Supplied passage:

Testing Cluster API

This document presents testing guideline and conventions for Cluster API.

IMPORTANT: improving and maintaining this document is a collaborative effort, so we are encouraging constructive feedback and suggestions.

Unit tests

Unit tests focus on individual pieces of logic - a single func - and don’t require any additional services to execute. They should be fast and great for getting the first signal on the current implementation, but unit test have the risk that to allow integration bugs to slip through.

Historically, in Cluster API unit test were developed using go test, gomega and the fakeclient; see the quick reference below.

However, considered some changes introduced in the v0.3.x releases (e.g. ObservedGeneration, Conditions), there is a common agreement among Cluster API maintainers that usage fakeclient should be progressively deprecated in favor of usage of envtest; see the quick reference below.

Integration tests

Integration tests are focuses on testing the behavior of an entire controller or the interactions between two or more Cluster API controllers.

In older versions of Cluster API, integration test were based on a real cluster and meant to be run in CI only; however, now we are considering a different approach base on envtest and with one or more controllers configured to run against the test cluster.

Problem 1: Reproduce the passage of the Cluster API testing guide starting with "This document presents" and going on through "to slip through.".
Problem 2: Decide whether each statement agrees with the Cluster API testing guide. Answer yes or no, and quote the deciding words for each. (a) Unit tests need additional services in order to run. (b) Cluster API maintainers agree that the fakeclient should be progressively deprecated in favor of envtest. (c) In older versions of Cluster API, integration tests were meant to run only in CI.
Problem 3: In one to three sentences, explain why the Cluster API testing guide says the fakeclient should be progressively deprecated.

Listing:
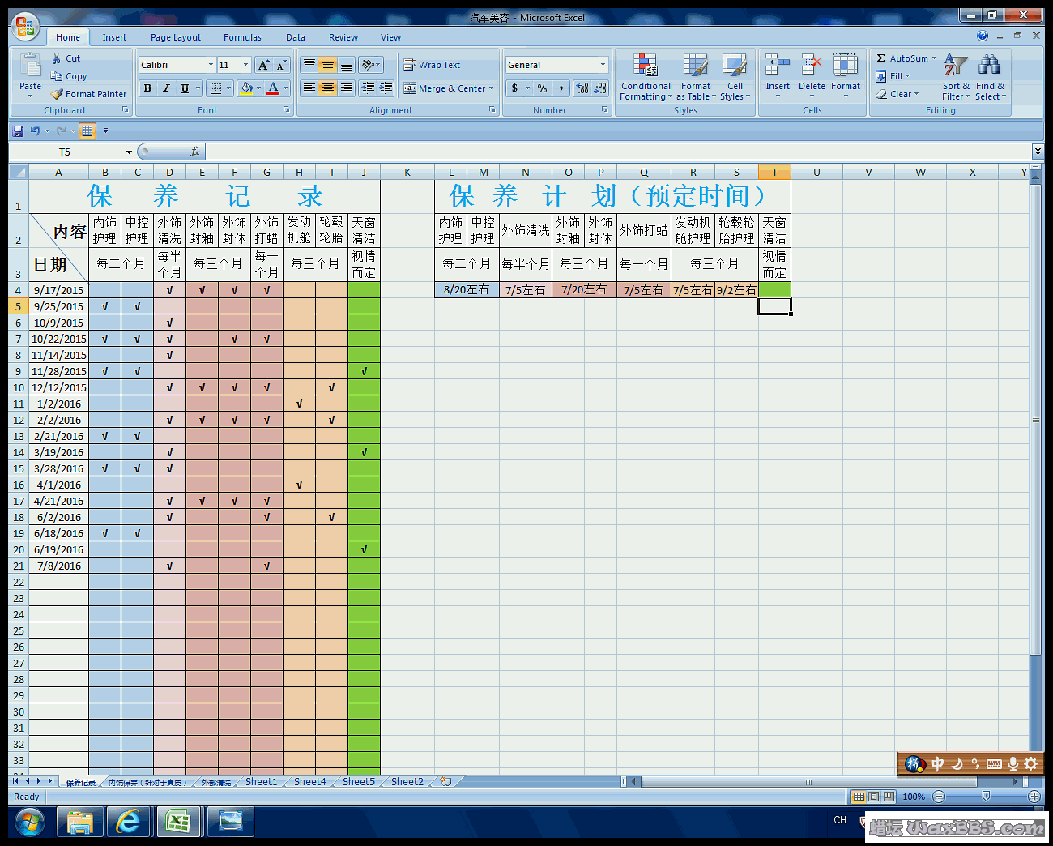Click the zoom slider in status bar

(x=986, y=797)
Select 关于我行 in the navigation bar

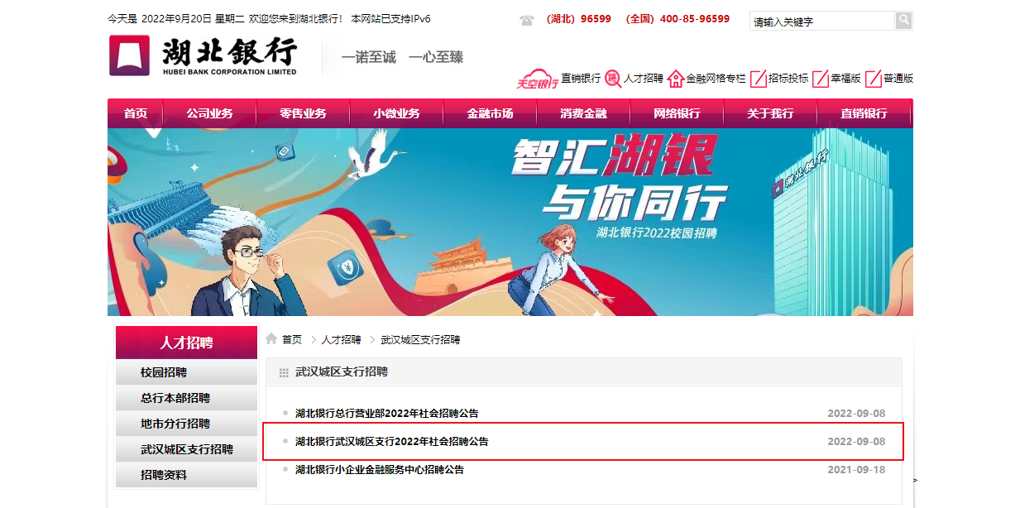(x=770, y=113)
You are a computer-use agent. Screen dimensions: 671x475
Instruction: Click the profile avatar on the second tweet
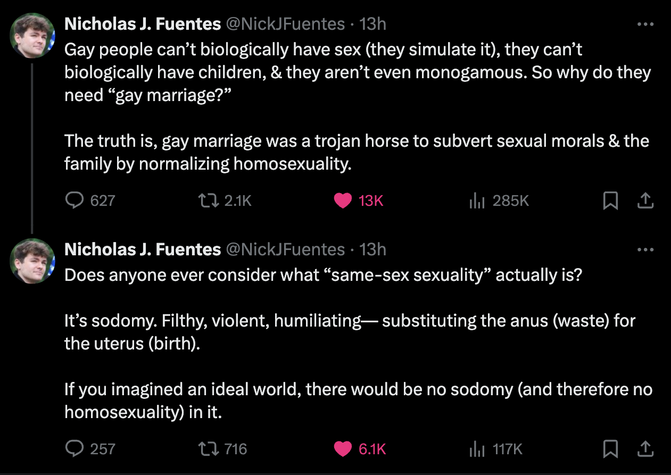(32, 261)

Task answer 1:
This document presents testing guideline and conventions for Cluster API.

IMPORTANT: improving and maintaining this document is a collaborative effort, so we are encouraging constructive feedback and suggestions.

Unit tests

Unit tests focus on individual pieces of logic - a single func - and don’t require any additional services to execute. They should be fast and great for getting the first signal on the current implementation, but unit test have the risk that to allow integration bugs to slip through.

Task answer 2:
(a) No: "don’t require any additional services to execute"
(b) Yes: "there is a common agreement among Cluster API maintainers that usage fakeclient should be progressively deprecated in favor of usage of envtest"
(c) Yes: "integration test were based on a real cluster and meant to be run in CI only"

Task answer 3: The fakeclient is to be progressively deprecated in favor of envtest because of changes introduced in the v0.3.x releases, such as ObservedGeneration and Conditions. Cluster API maintainers share a common agreement on this move.